Yule sitzt noch immer auf dem Stuhl und sieht so aus, als hätte er sich überhaupt nicht bewegt, seit ich ihn zurückgelassen habe. Wahrscheinlich entspricht das sogar der Wahrheit.

Jetzt dreht er den Kopf zu mir um, während ich im Fensterrahmen stehe und auf ihn hinunterschaue.

»Aufregend wie ...?«

»Aufregend wie einkaufen gehen.« Ich setze mich zu ihm. »Lincoln City hat doch bestimmt einen Supermarkt.«

»Supermärkte findest du aufregend?« Einer von Yules Mundwinkeln wandert in die Höhe und er sieht mich belustigt an.

»Du nicht?«, frage ich verständnislos, nur um dann langsam zu nicken. Ich zeige mit dem Zeigefinger auf ihn. »Ich sehe schon, du warst noch nie in der richtigen Gesellschaft im Supermarkt.«

»Bisher war ich eigentlich nie unzufrieden mit meinen Supermarktbesuchen, aber deine Sorge rührt mich«, erwidert er.

Ich beschliesse, den trockenen Unterton zu ignorieren. Wie eigentlich fast immer.

»Es ist traurig, dass deine Supermarktbesuche bisher nicht aufregend waren.« Ich stupse ihn am Oberschenkel an und grinse ihm ins Gesicht. »Das ändern wir heute.«

»Du hältst dich also für die richtige Gesellschaft?«

»Ähm, natürlich?«

»Dann lass uns gehen.« Yule macht Anstalten, aufzustehen, aber ich bleibe sitzen.

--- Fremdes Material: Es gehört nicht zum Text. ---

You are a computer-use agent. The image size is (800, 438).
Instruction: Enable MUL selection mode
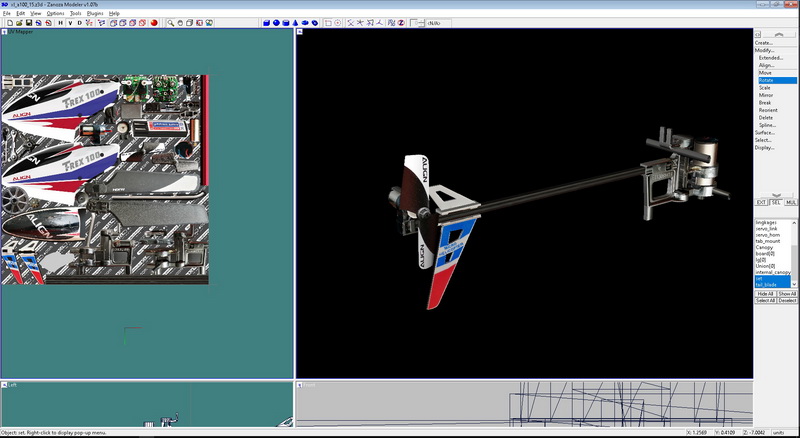790,203
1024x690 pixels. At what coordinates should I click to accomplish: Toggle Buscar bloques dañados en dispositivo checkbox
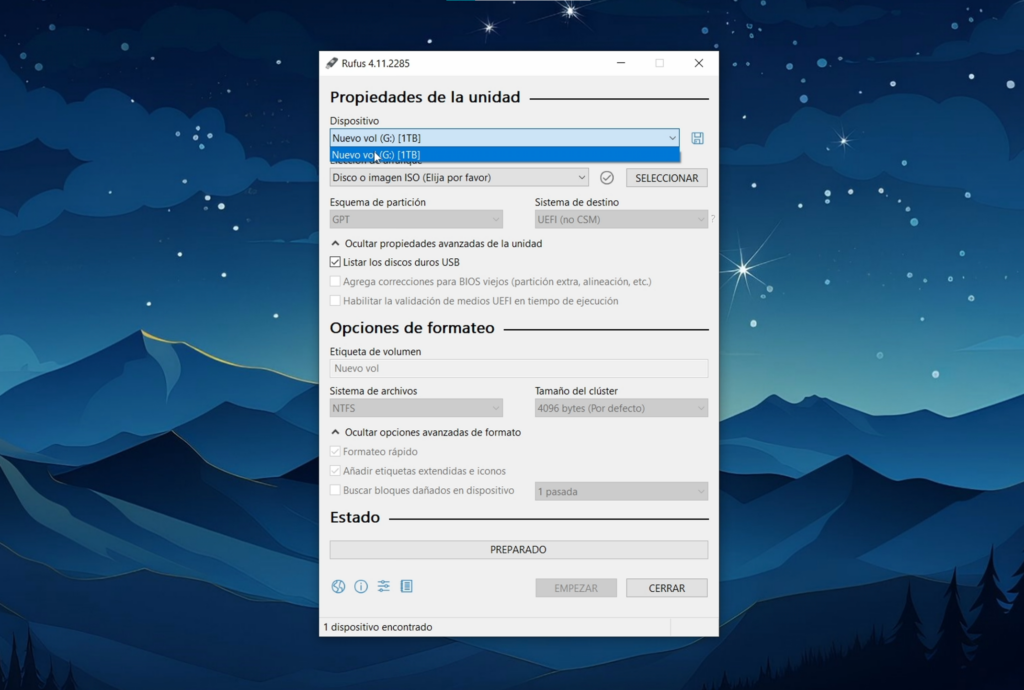[336, 491]
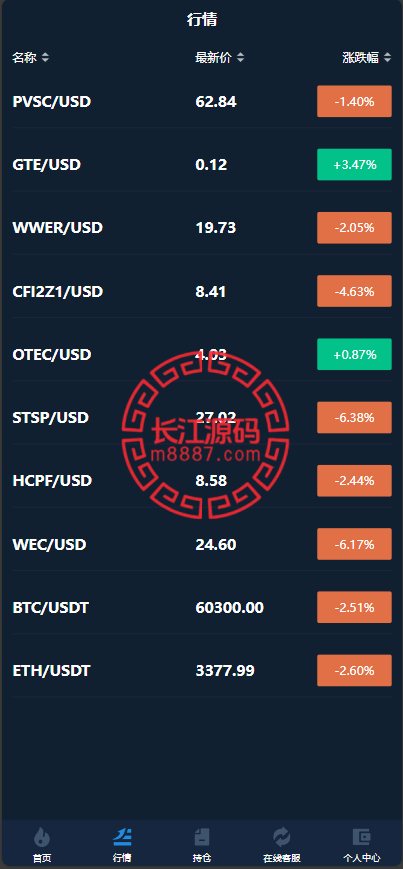Click the 最新价 column header
This screenshot has height=869, width=403.
213,58
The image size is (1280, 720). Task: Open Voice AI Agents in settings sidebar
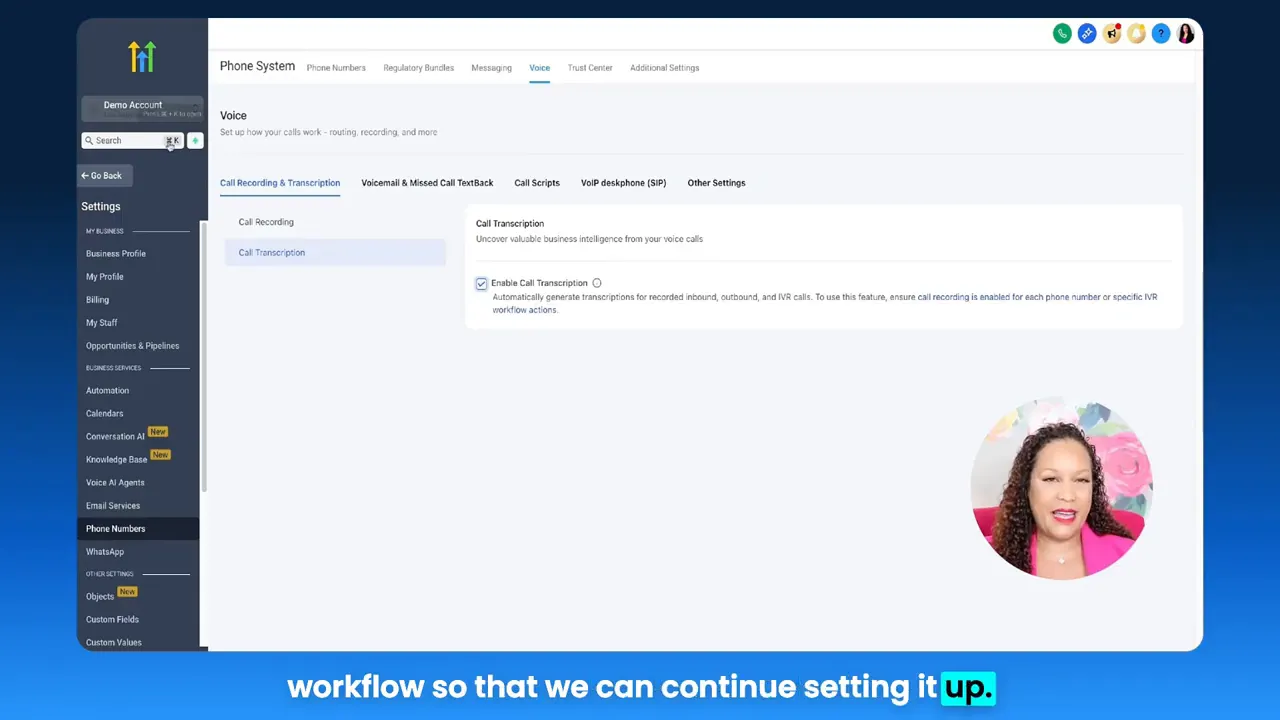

»Jetzt gleich?« Ich werfe einen Blick auf das friedliche Meer, dessen helles Farbenspiel in der Morgensonne sich direkt vor uns erstreckt, und denke voller Sehnsucht daran, dass wir diesen Anblick bald hinter uns lassen müssen.

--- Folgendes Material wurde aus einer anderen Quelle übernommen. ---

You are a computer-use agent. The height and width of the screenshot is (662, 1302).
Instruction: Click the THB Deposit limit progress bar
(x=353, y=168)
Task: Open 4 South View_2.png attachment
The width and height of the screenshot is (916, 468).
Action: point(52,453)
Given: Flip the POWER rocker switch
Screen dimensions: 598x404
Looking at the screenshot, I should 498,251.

Ein wenig mehr Zeit, um es noch länger geniessen zu können, wäre schön.

Auch, wenn ich weiss, dass das, was danach kommen wird, mich wieder genauso faszinieren wird wie das hier.

»Wir haben doch alle Zeit der Welt.«

»Nein, die haben wir eben nicht.«

»Warum so pessimistisch, Yule?«

Manchmal frage ich mich, ob man den Menschen ihre Einstellung ansehen kann. Denn auf Yule mit seinem düsteren Aussehen würde diese Theorie ziemlich gut zutreffen. Und auf mich auch, wenn ich es mir recht überlege.

Yule mit den dunklen Augen, Haaren und Klamotten sieht viel weniger wie ein Optimist aus wie ich mit meinen roten Locken, den Sommersprossen und den funkelnden Augen.

Aber vielleicht liegt es auch einfach nur an der Tatsache, dass Yule immerzu eine finstere Miene aufgesetzt hat, dass ich das denke.

»Ich wär ja wirklich gern optimistisch, aber -«, beginnt Yule, aber ich unterbreche ihn.